Aux termes du régime en vigueur avant le 20 juin 2025, les parties privées pouvaient, sous réserve de la permission du Tribunal, présenter une demande fondée sur des allégations de refus de vendre, de maintien des prix, d’exclusivité, de limitation du marché, de ventes liées et d’abus de position dominante, pourvu que le demandeur soit « directement et sensiblement gêné » dans son entreprise par le comportement allégué (en ce qui concerne le maintien des prix, le demandeur ne devait être que « directement gêné » en raison du comportement allégué). Lorsque le Tribunal tranche en faveur du demandeur, les recours possibles se limitent aux ordonnances d’interdiction et aux ordonnances correctives; dans le cas d’un abus de position dominante, le Tribunal peut également ordonner au défendeur de payer une sanction administrative pécuniaire (une « SAP ») au gouvernement fédéral uniquement.
À compter du 20 juin 2025, le régime est élargi relativement aux comportements qui contreviennent aux dispositions civiles de la Loi.
Modifications
Les modifications, lesquelles sont entrées en vigueur le 20 juin 2025, sont considérables.
Élargissement du champ d’application du régime
Le champ d’application du régime est élargi de manière à inclure tout accord susceptible d’empêcher ou de diminuer sensiblement la concurrence (article 90.1 de la Loi), peu importe que les personnes ayant conclu l’accord soient des concurrents, ainsi que la publicité trompeuse contrevenant aux dispositions civiles de la Loi (Partie VII.1), y compris l’indication de prix partiel, l’écoblanchiment et d’autres formes de pratiques commerciales trompeuses.
Assouplissement du critère juridique applicable à l’instruction des affaires
Pour qu’un demandeur privé puisse obtenir la permission du Tribunal de présenter une demande, il suffit que l’entreprise du demandeur soit directement et sensiblement gênée en partie (plutôt que dans son ensemble), à l’exception des allégations de maintien des prix pour lesquelles il n’est pas nécessaire d’établir une incidence importante.
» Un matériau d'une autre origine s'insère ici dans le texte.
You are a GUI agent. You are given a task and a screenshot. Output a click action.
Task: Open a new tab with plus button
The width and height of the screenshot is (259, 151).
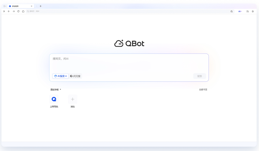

Il est également possible pour un demandeur d’obtenir la permission du Tribunal de présenter une demande si ce dernier est convaincu qu’il serait dans « l’intérêt public » d’accorder une telle permission. Dans les cas de la publicité trompeuse, l’intérêt public sera le seul critère que le Tribunal examinera pour déterminer s’il fait droit à une demande de permission de présenter une demande.
Indemnités pécuniaires
Dans les affaires concernant des comportements autres que la publicité trompeuse, les demandeurs qui obtiennent un jugement en leur faveur peuvent se voir attribuer une indemnité pécuniaire d’« une somme – ne pouvant excéder la valeur du bénéfice tiré du comportement visé par l’ordonnance – devant être répartie […] entre le demandeur et toute autre personne touchée par le comportement », en plus de pouvoir demander des mesures correctives et, pour certains comportements, des SAP. Dans les affaires en matière de publicité trompeuse, les demandeurs privés qui démontrent que les indications faisant l’objet des contestations étaient « fausses ou trompeuses sur un point important » peuvent obtenir « une somme […] ne pouvant excéder la somme totale payée au contrevenant pour [les produits visés par le comportement] », ainsi que des mesures correctives et des SAP.
Chevauchement de demandes
Des parties privées ne peuvent pas présenter une demande privée concernant des faits identiques à ceux faisant déjà l’objet d’une demande présentée par le Bureau de la concurrence (le « Bureau »). De même, si le Bureau a lancé une enquête à l’égard d’un comportement allégué, ou s’il a discontinué une telle enquête à la suite d’une entente conclue avec la personne visée par l’enquête, des parties privées ne peuvent pas présenter une demande privée concernant le comportement allégué en question.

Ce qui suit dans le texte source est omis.